TO DO ▸
From the line that contains "Viewport: 886px width, 516px height." down to the final line below, please repeat each line exactly and nothing more, with no pictures.

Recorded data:
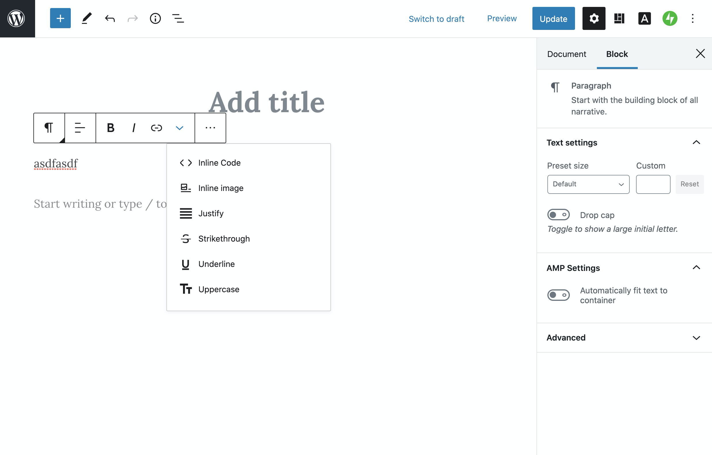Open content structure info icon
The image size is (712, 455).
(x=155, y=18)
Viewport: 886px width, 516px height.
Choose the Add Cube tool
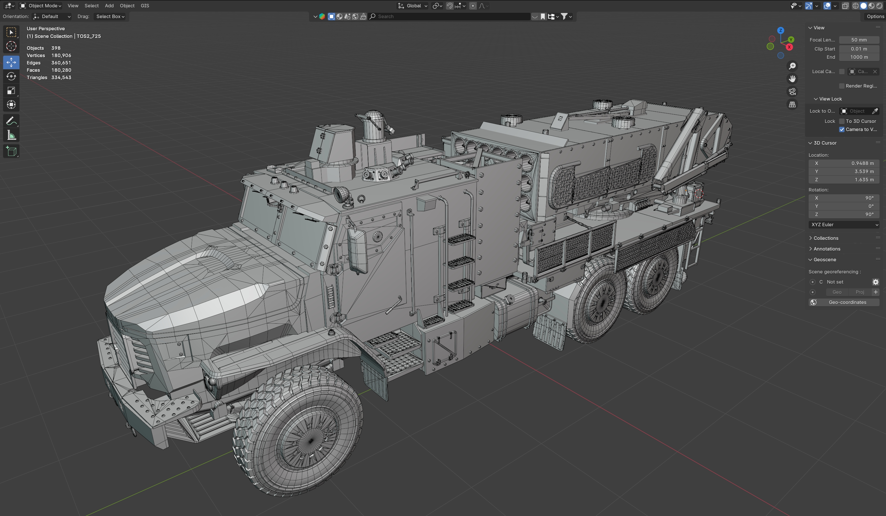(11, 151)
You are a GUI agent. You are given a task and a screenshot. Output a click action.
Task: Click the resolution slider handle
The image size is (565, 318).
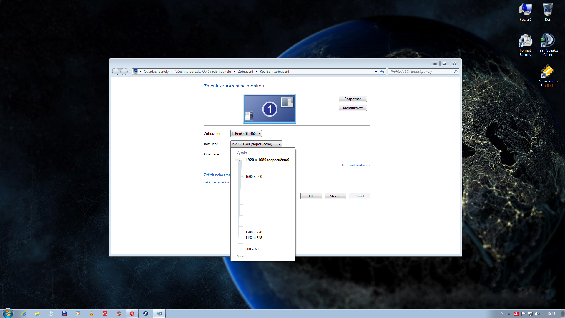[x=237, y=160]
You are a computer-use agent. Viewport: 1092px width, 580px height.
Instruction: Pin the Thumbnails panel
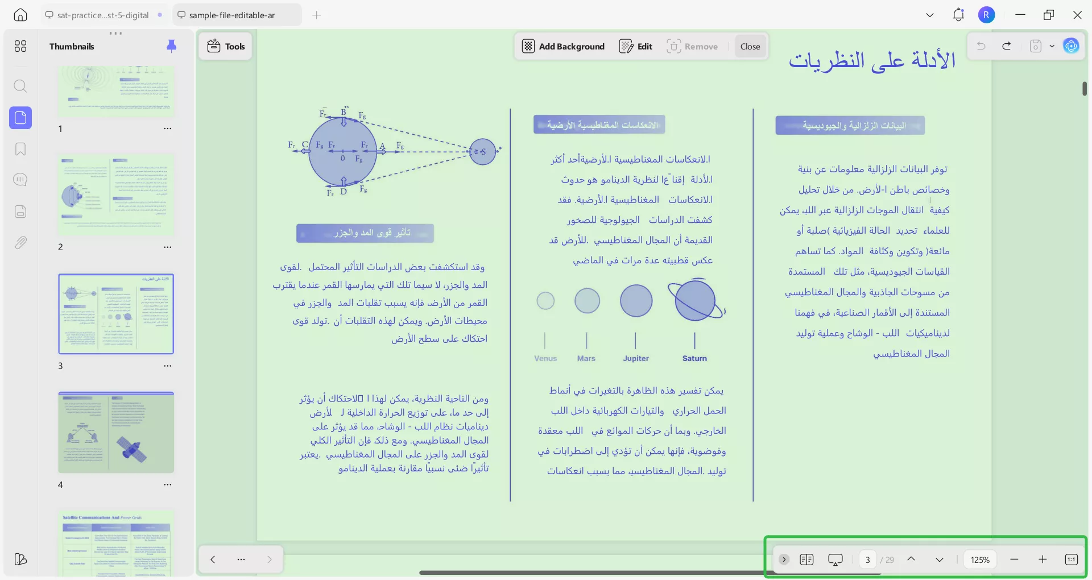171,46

TASK SOLUTION ▸
Viewport: 886px width, 516px height.
Choose the Add Cube tool
(11, 151)
You are a GUI agent. You are given a task and a screenshot. Output a click action.
Task: Click the resolution slider handle
The image size is (565, 318).
[x=237, y=160]
You are a computer-use agent. Viewport: 1092px width, 580px height.
Instruction: Pin the Thumbnails panel
171,46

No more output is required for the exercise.